> **THE PROBLEM**: Please reproduce the entries below exactly, leaving the pictures out.

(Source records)
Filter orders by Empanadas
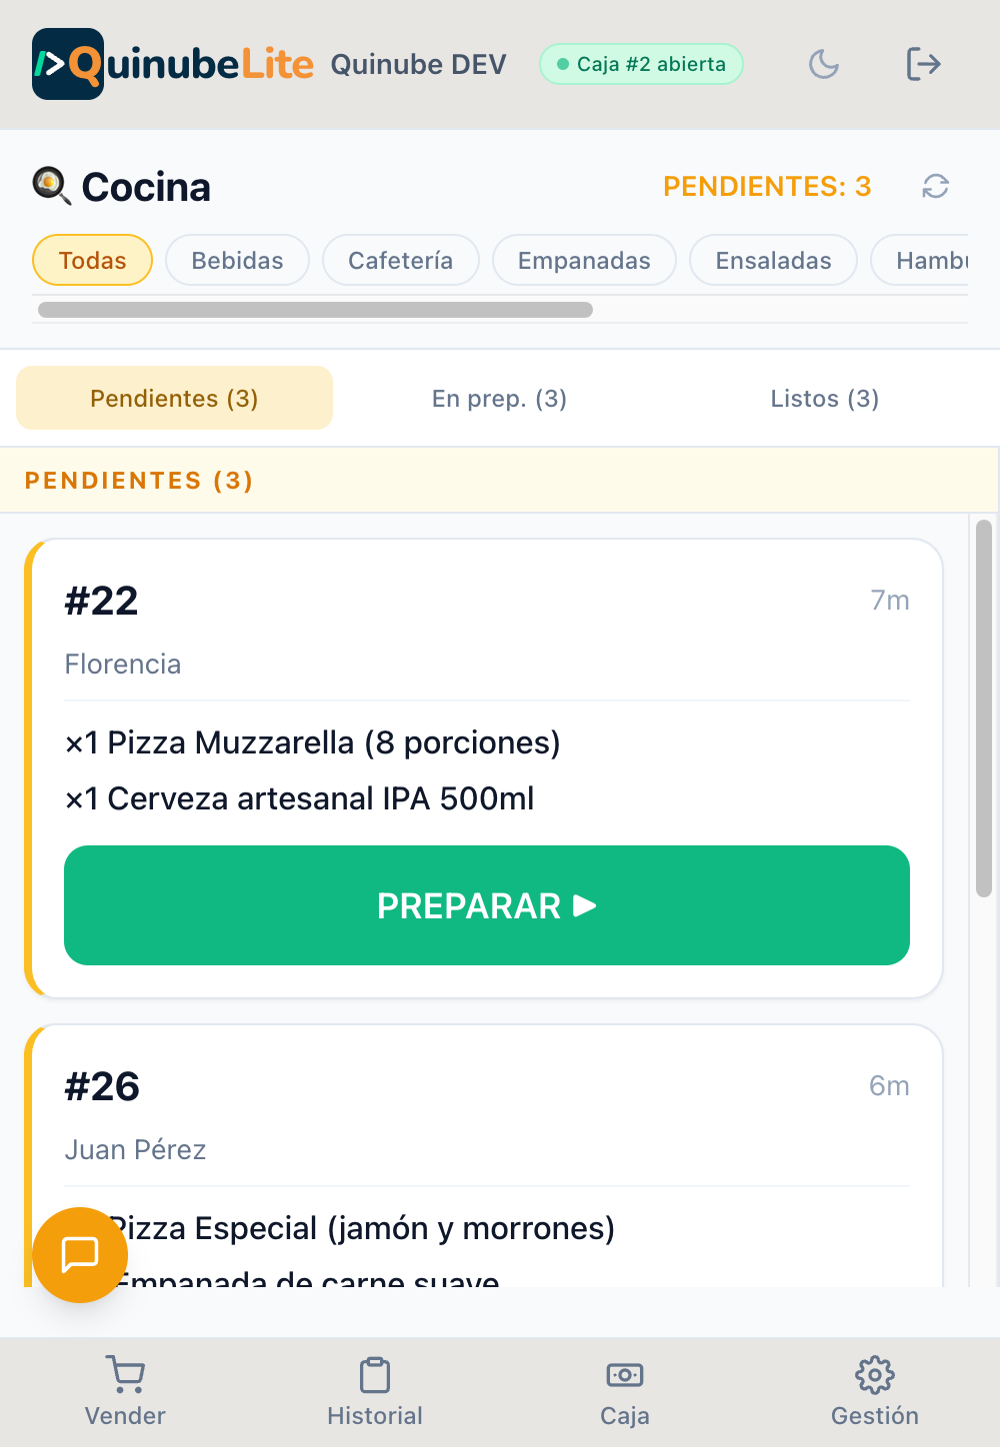 (584, 260)
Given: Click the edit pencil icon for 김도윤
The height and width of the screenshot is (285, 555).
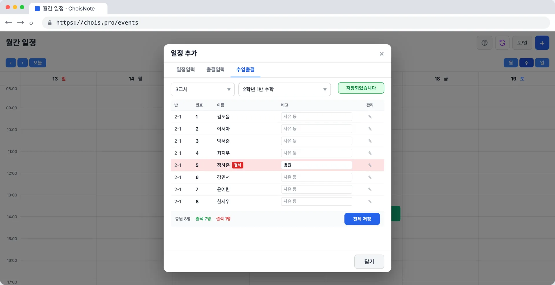Looking at the screenshot, I should (x=370, y=117).
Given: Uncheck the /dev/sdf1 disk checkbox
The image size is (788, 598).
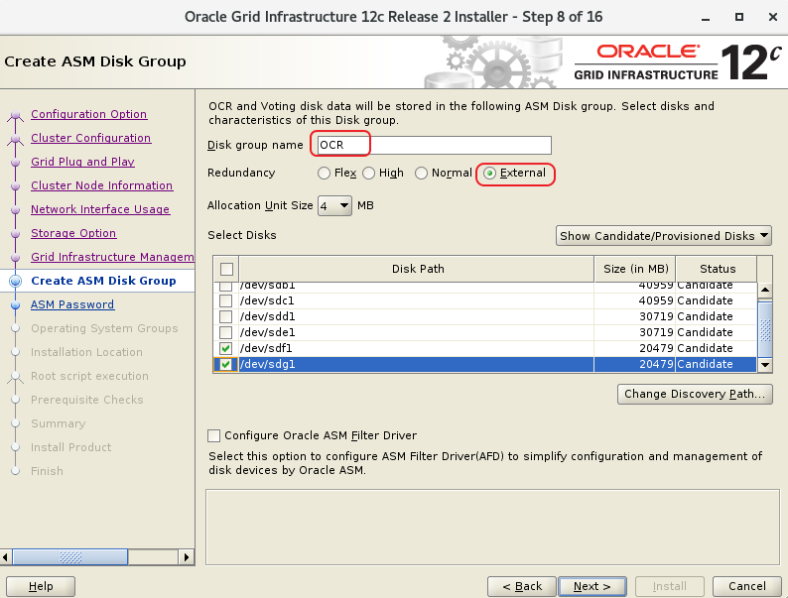Looking at the screenshot, I should pyautogui.click(x=226, y=349).

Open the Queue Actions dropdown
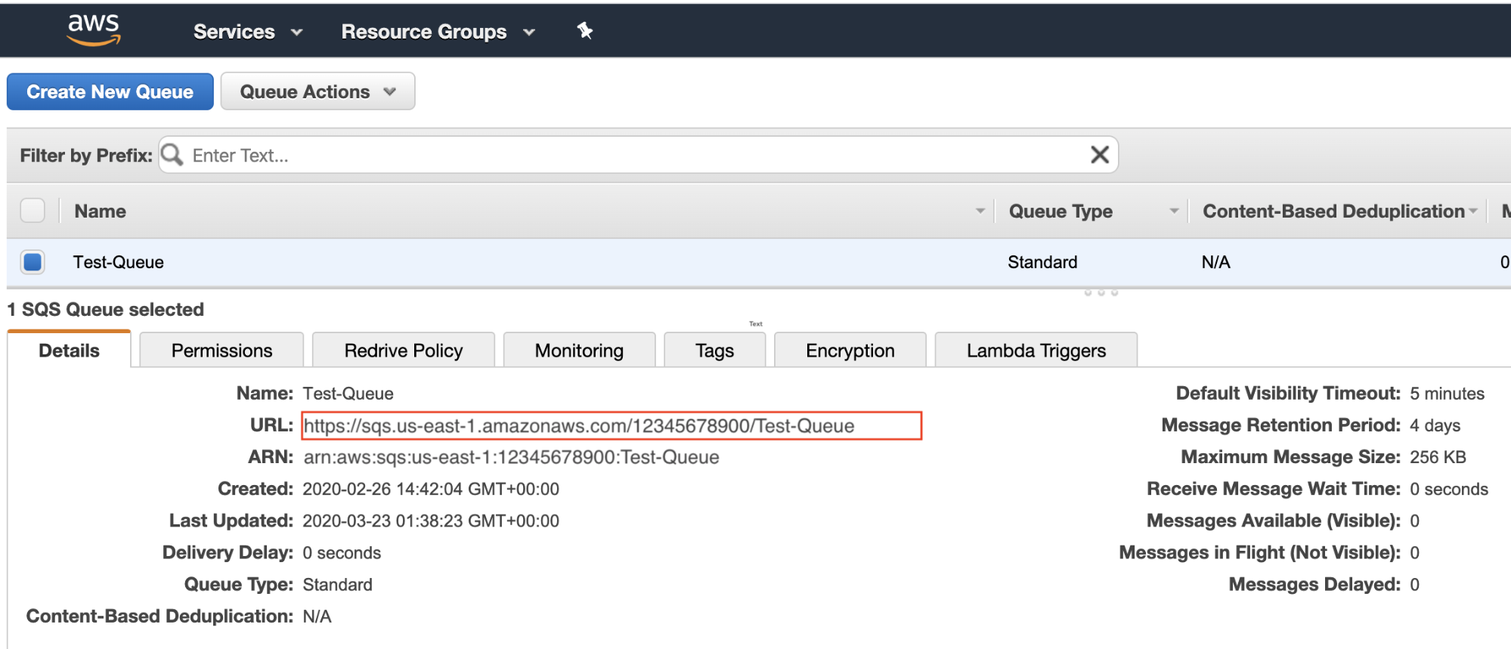(x=317, y=91)
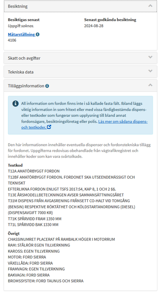Open the Mätarställning link
Screen dimensions: 159x292
click(21, 34)
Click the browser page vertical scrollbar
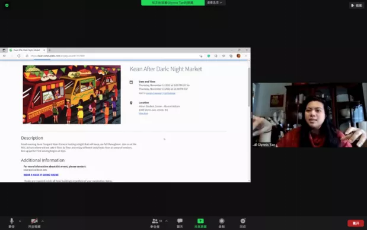 pos(249,87)
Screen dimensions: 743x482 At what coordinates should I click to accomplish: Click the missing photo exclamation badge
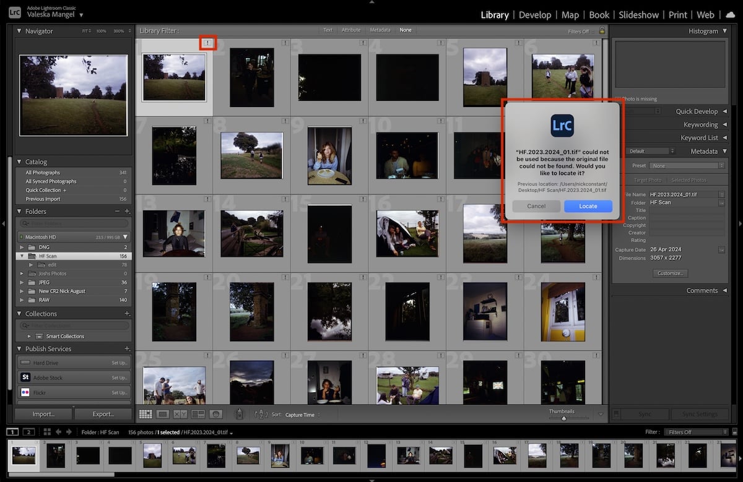[208, 43]
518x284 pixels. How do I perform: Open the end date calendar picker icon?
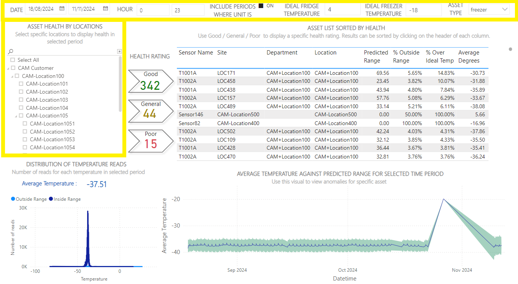pyautogui.click(x=106, y=8)
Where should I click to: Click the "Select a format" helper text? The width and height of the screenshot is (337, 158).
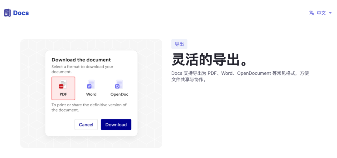click(82, 69)
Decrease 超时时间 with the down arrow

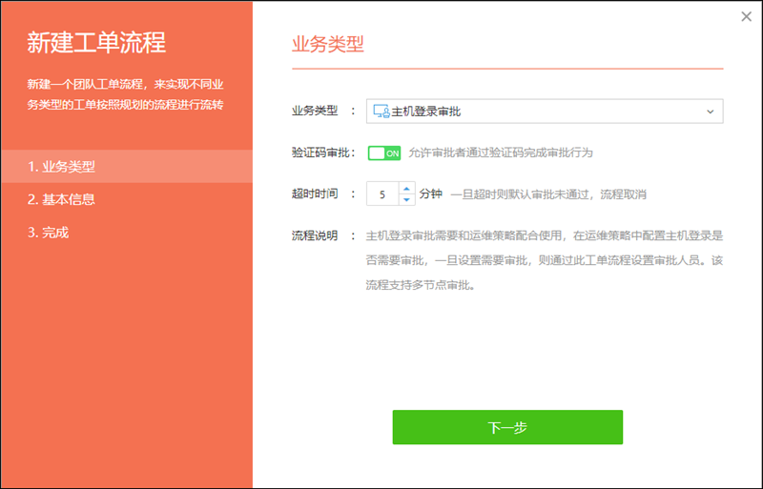tap(406, 199)
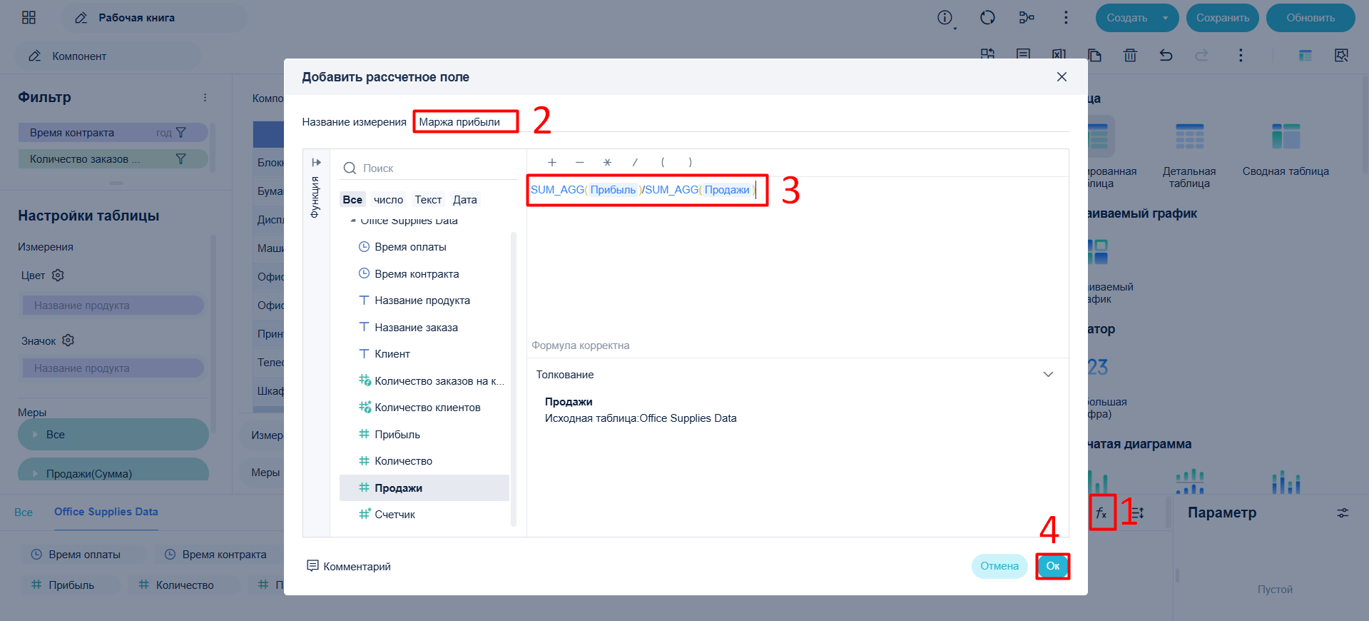Confirm the formula with Ок
The width and height of the screenshot is (1369, 621).
[1053, 566]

> **REPLY**:
Filter orders by Empanadas
 (584, 260)
Given: Click the edit pencil icon for 김도윤
The height and width of the screenshot is (285, 555).
Looking at the screenshot, I should (x=370, y=117).
Given: Uncheck the /dev/sdf1 disk checkbox
The image size is (788, 598).
Looking at the screenshot, I should pyautogui.click(x=226, y=349).

Open the Queue Actions dropdown
(x=317, y=91)
Open the Mätarställning link
Screen dimensions: 159x292
click(21, 34)
Click the browser page vertical scrollbar
 pos(249,87)
Screen dimensions: 743x482 At what coordinates should I click to accomplish: Click the missing photo exclamation badge
[208, 43]
518x284 pixels. How do I perform: Open the end date calendar picker icon?
pyautogui.click(x=106, y=8)
Where should I click to: Click the "Select a format" helper text? The width and height of the screenshot is (337, 158).
click(82, 69)
Decrease 超时时间 with the down arrow

tap(406, 199)
Confirm the formula with Ок
The width and height of the screenshot is (1369, 621).
[1053, 566]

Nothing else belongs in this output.